QUOTED PASSAGE below:

Interview with Professor Alex Heazell

Professor Alex Heazell is the Clinical Director of the Tommy’s stillbirth research centre in St Mary’s Hospital, Manchester.

Over 3,000 babies are stillborn every year in the UK and many of these deaths remain unexplained. This causes untold heartbreak for the families who experience the loss of their baby. It also results in fear and anxiety in following pregnancies for the parents.

Tommy’s Stillbirth Research Centre, based in St Mary's hospital in Manchester, is dedicated to finding the causes of stillbirth and testing care approaches that will help to save babies’ lives. We also run a specialist clinic for parents who are pregnant after a stillbirth called the Rainbow Clinic, where parents who have been bereaved are given extra care and reassurance.

Professor Alex Heazell is the Clinical Director of the centre.

Do parents-to-be know enough about the risk of stillbirth?

Everyone is aware of pregnancy loss and it’s very common for parents to wait until their 12 week scan before telling friends and family the good news. However, once those 12 weeks have passed the risk of losing a baby isn’t talked about.

One of the biggest challenges we face is making sure we talk about stillbirth enough so women know what warning signs to look out for, without causing unnecessary worry and anxiety.

In a way, the taboo around stillbirth is similar to that surrounding cancer fifty years ago - without discussion of signs and symptoms, however small the chances were of developing it - people didn’t come forward with their symptoms early enough.

For me, finding that balance and lifting that taboo is critical.

Stillbirth research is still in its early days. Why do you think it’s so far behind other types of research?

For many years, there was a sense of fatalism about stillbirth – it was just seen as ‘one of those things’.

No one grabbed the nettle and asked why.

Unfortunately that left us starting from basics. There’s no doubt that stillbirth research has a lot of catching up to do in comparison with other areas of medicine, and even other pregnancy complications.

For example, there’s more than 90,000 papers published on ovarian cancer compared to 3,000 currently published about stillbirth, which just shows how far behind we are.

While we know that cancer is caused by cell mutation, stillbirth isn’t the result of one particular problem or disease, so we need to find the possible causes before we can develop tests and treatments.

So where do we start with stillbirth research and prevention?

We know that many preventable stillbirths are caused by growth restriction, which in turn is caused by a problem with the mother’s placenta.

Here in Manchester, we’re focusing on research into the placenta among other things, and we’re starting with women whom we can identify as being at high-risk.

We use advanced scanning techniques to examine the placenta and the aim is to develop a test which can show if a baby is at risk. At the moment, when we spot a baby that for example isn’t growing properly or a problem with the placenta, the solution is to find the right time to deliver the baby early.

End of QUOTED PASSAGE.

- PROBLEM TO WORK ON -
List each question put to Professor Heazell in the interview above, word for word.

DATASET EXCERPTS below:

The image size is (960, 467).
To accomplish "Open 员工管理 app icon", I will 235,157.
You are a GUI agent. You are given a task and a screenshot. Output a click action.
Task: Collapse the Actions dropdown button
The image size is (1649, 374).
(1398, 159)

End of DATASET EXCERPTS.

- WRITTEN REPLY -
Do parents-to-be know enough about the risk of stillbirth?
Stillbirth research is still in its early days. Why do you think it’s so far behind other types of research?
So where do we start with stillbirth research and prevention?